> [What you will do] What is needed is an exact transcription of every record, minus the pictures.

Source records
▼▼▼
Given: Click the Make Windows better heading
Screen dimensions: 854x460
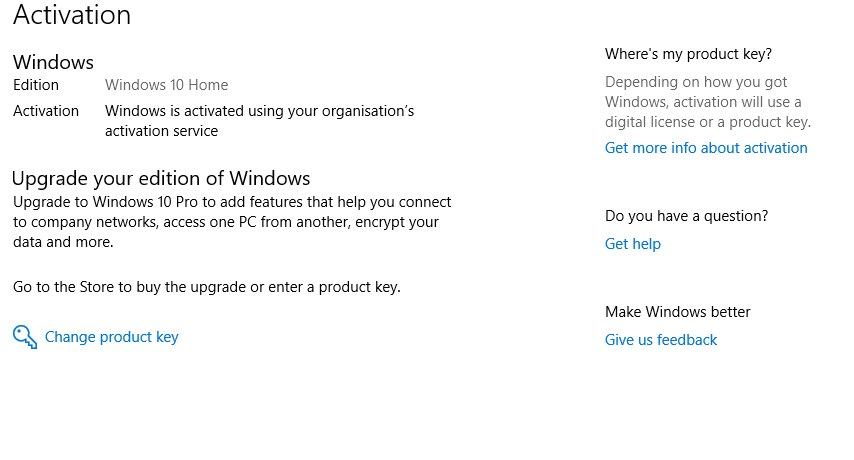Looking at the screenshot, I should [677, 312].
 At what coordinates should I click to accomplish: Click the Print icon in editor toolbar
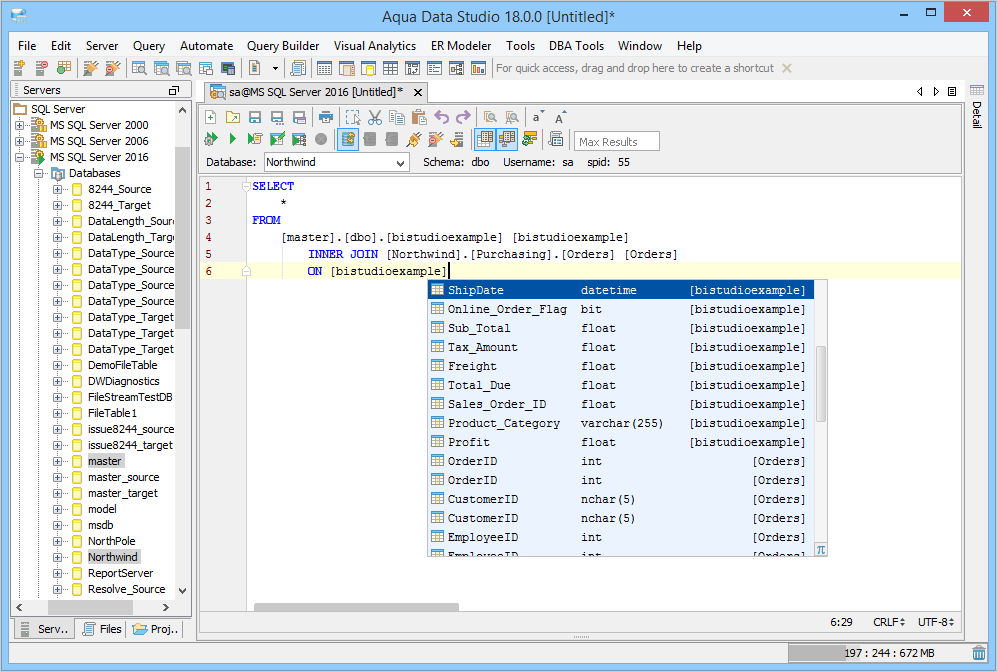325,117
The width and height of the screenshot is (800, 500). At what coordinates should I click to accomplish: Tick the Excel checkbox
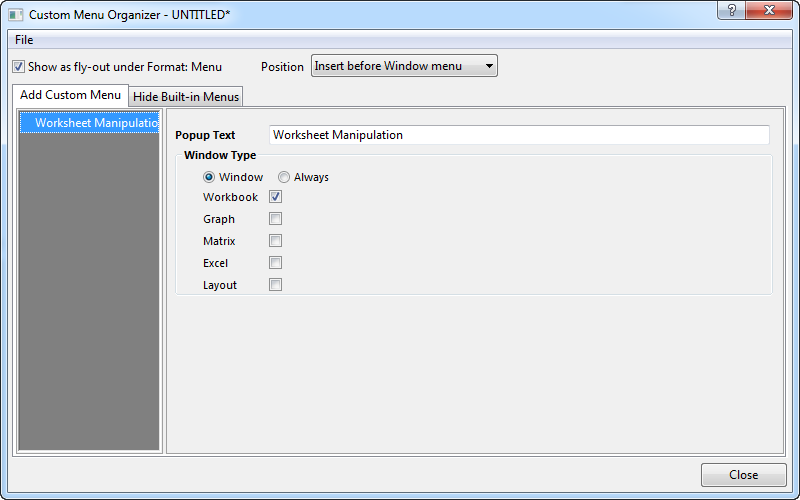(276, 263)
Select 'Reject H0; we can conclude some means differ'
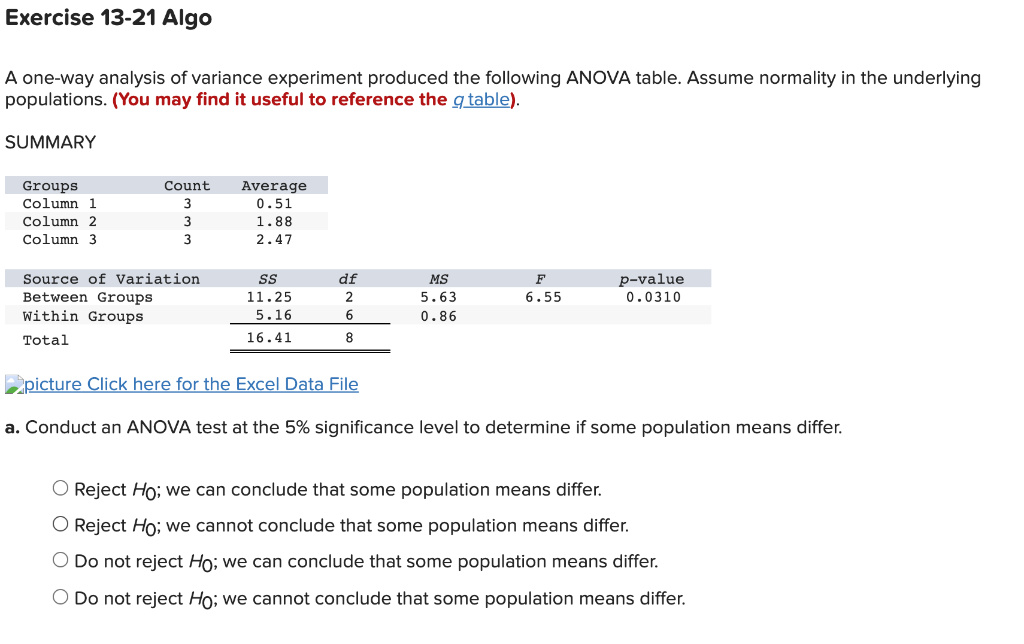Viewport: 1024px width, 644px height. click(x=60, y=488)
▲▲▲
> [Result of this exercise]
Given: Click the Make Windows better heading
Screen dimensions: 854x460
Looking at the screenshot, I should [677, 312].
 At what coordinates should I click to accomplish: Click the Print icon in editor toolbar
325,117
The width and height of the screenshot is (800, 500). At what coordinates should I click to accomplish: Tick the Excel checkbox
(276, 263)
Select 'Reject H0; we can conclude some means differ'
Viewport: 1024px width, 644px height. click(x=60, y=488)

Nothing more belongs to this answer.